### Entries from a dataset
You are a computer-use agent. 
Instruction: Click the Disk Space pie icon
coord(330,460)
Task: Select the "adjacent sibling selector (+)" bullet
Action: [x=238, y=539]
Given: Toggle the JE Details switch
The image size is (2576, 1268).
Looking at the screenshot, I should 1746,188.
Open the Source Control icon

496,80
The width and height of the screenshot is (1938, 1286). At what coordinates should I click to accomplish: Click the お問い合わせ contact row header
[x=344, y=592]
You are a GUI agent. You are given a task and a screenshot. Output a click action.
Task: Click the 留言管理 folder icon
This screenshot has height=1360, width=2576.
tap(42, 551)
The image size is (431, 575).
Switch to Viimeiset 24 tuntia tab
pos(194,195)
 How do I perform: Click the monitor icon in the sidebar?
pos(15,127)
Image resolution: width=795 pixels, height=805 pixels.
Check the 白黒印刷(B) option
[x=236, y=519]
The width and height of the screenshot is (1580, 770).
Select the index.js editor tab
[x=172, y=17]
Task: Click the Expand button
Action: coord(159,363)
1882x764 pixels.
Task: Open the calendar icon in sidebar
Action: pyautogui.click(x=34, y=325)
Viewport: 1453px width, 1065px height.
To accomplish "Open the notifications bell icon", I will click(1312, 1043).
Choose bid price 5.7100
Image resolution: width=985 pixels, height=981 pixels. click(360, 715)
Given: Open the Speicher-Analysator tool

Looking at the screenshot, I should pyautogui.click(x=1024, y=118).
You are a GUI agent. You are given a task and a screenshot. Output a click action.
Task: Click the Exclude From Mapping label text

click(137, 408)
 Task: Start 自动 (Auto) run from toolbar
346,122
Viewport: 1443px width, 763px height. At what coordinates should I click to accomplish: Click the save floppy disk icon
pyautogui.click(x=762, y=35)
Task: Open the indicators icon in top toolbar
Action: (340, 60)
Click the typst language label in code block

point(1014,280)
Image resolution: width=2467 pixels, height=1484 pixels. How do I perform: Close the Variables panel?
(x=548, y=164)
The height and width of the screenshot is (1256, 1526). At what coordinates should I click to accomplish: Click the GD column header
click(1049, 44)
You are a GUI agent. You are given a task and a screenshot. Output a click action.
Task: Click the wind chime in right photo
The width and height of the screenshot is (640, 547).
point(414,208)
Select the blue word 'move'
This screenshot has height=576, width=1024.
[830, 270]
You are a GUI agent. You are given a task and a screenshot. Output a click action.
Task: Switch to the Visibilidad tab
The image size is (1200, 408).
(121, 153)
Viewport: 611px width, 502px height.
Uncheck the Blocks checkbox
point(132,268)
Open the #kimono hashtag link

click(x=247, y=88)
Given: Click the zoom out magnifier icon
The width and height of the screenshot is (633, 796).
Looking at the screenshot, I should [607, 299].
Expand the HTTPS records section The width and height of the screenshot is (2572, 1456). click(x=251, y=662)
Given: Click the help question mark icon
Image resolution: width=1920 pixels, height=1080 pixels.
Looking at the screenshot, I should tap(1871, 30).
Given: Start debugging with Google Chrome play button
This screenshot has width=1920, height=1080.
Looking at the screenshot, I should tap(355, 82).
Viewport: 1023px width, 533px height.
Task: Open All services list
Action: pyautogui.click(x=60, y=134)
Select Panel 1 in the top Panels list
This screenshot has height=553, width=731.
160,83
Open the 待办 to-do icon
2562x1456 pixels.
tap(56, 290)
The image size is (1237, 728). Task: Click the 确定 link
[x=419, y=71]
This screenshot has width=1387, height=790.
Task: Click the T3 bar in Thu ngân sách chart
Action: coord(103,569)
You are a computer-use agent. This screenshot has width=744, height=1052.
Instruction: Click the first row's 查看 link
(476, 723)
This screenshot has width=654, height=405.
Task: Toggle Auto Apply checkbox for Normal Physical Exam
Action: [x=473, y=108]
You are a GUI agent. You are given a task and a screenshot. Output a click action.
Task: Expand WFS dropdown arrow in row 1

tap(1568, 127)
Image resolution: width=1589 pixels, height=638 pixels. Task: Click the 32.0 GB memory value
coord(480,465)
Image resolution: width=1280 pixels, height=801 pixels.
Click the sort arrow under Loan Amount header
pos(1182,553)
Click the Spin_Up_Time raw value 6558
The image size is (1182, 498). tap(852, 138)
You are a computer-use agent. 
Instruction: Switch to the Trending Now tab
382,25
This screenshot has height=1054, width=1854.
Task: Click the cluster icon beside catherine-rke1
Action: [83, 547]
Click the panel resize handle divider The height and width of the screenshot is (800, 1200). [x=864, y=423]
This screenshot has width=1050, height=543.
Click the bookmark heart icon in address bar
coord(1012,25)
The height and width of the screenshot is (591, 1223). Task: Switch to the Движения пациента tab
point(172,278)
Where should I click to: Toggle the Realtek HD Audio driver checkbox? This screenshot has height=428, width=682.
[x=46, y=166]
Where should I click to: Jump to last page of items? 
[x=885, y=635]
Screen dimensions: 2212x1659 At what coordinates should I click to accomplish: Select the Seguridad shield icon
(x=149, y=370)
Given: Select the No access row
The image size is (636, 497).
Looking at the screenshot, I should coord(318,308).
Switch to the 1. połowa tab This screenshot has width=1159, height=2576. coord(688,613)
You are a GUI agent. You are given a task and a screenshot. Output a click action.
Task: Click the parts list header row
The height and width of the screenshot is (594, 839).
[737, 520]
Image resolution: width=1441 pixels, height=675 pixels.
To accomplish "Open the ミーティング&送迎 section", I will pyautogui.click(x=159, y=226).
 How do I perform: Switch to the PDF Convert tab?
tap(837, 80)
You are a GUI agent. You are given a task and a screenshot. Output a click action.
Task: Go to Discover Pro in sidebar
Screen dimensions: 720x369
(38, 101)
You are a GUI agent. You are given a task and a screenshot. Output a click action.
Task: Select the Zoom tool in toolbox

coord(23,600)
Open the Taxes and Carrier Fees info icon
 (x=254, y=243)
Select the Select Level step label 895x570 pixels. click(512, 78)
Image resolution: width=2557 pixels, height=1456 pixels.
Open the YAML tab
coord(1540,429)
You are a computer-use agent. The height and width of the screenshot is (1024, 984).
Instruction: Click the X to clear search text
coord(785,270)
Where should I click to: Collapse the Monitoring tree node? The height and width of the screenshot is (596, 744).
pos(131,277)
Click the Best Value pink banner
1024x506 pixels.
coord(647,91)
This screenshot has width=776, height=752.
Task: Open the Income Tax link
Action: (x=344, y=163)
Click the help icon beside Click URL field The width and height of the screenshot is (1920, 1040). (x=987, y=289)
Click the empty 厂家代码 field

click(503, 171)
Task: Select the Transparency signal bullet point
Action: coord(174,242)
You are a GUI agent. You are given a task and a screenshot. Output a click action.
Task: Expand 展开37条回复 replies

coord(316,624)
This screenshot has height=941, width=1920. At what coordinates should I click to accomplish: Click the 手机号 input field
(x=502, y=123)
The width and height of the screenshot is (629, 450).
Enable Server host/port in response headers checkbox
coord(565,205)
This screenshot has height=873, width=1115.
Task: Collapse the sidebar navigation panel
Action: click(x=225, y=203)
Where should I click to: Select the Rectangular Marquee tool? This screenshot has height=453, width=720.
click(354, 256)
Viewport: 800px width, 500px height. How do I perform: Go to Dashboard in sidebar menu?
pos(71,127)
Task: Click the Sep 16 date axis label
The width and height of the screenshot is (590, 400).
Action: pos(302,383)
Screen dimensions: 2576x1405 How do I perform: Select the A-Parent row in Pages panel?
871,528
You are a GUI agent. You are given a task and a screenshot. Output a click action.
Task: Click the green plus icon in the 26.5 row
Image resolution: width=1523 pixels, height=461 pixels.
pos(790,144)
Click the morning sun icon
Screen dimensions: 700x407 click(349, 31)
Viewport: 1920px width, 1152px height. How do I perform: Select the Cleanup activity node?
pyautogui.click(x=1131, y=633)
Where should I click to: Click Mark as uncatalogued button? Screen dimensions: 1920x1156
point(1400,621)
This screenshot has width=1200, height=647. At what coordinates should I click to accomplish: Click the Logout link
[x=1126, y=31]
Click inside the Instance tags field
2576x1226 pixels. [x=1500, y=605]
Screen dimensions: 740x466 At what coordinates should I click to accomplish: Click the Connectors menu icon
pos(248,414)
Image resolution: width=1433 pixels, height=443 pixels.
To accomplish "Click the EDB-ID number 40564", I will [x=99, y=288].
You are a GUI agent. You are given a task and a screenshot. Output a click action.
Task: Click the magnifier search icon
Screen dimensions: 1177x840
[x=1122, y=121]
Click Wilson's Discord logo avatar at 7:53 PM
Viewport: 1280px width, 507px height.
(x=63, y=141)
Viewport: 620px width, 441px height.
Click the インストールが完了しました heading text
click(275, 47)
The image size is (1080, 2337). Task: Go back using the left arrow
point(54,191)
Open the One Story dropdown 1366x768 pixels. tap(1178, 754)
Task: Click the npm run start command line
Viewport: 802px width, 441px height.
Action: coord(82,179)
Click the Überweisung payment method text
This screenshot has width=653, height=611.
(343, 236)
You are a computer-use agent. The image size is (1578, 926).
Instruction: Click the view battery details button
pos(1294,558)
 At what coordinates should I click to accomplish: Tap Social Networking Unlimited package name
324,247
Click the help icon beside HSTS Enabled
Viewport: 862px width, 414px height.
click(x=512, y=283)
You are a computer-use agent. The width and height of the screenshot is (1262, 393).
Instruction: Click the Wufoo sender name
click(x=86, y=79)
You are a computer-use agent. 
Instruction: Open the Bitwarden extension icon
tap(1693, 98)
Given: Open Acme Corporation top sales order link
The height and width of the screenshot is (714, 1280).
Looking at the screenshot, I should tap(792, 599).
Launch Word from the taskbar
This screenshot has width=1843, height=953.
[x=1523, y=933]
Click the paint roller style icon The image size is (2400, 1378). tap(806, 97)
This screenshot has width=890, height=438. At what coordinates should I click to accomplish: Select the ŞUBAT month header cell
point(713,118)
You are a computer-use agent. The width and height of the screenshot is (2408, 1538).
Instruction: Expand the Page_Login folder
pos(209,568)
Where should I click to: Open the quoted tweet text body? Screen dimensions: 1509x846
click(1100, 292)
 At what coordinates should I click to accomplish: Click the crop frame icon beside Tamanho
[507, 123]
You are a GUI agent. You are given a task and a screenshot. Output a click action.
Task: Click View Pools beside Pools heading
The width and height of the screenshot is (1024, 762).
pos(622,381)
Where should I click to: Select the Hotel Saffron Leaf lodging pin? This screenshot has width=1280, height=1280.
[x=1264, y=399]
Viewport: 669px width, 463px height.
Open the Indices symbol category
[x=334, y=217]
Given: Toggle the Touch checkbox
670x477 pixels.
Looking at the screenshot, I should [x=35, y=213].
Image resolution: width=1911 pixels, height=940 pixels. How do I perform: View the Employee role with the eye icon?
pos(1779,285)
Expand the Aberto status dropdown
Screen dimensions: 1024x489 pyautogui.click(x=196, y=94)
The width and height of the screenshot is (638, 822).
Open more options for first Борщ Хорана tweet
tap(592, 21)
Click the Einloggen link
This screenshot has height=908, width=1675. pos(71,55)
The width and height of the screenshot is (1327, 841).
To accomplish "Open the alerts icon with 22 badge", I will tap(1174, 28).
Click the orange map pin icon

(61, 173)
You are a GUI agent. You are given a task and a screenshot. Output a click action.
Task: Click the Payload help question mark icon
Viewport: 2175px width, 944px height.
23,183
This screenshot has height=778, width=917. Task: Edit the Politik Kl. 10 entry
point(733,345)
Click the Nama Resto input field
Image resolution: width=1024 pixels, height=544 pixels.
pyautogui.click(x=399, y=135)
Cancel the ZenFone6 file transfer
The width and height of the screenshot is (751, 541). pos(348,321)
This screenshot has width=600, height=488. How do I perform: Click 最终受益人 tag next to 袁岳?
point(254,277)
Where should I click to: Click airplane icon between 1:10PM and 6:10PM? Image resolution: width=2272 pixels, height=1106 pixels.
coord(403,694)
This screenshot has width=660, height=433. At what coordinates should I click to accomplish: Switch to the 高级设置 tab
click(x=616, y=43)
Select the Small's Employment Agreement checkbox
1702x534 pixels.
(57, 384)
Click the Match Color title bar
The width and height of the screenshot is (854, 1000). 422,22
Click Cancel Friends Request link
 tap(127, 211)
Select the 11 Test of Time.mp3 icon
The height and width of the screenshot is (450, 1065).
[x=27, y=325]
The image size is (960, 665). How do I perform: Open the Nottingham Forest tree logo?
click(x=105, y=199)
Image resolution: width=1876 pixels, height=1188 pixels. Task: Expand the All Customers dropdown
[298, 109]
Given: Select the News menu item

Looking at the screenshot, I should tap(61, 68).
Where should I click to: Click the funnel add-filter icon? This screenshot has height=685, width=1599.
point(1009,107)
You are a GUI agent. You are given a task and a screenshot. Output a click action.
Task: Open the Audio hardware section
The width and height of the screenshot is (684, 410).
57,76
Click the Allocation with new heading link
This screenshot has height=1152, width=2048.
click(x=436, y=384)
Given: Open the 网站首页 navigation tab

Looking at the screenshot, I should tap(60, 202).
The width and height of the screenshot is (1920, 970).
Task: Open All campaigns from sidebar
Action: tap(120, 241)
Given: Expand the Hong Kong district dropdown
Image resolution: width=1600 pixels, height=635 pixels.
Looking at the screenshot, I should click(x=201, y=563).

### Request
Reproduce the listing lines between the line holding "Click Cancel Friends Request link" and the line holding "click(x=105, y=199)", inclusive, substituting "Derby County" for "Nottingham Forest" and leaving all other text unchanged.

### The output
Click Cancel Friends Request link
 tap(127, 211)
Select the 11 Test of Time.mp3 icon
The height and width of the screenshot is (450, 1065).
[x=27, y=325]
The image size is (960, 665). How do I perform: Open the Derby County tree logo?
click(x=105, y=199)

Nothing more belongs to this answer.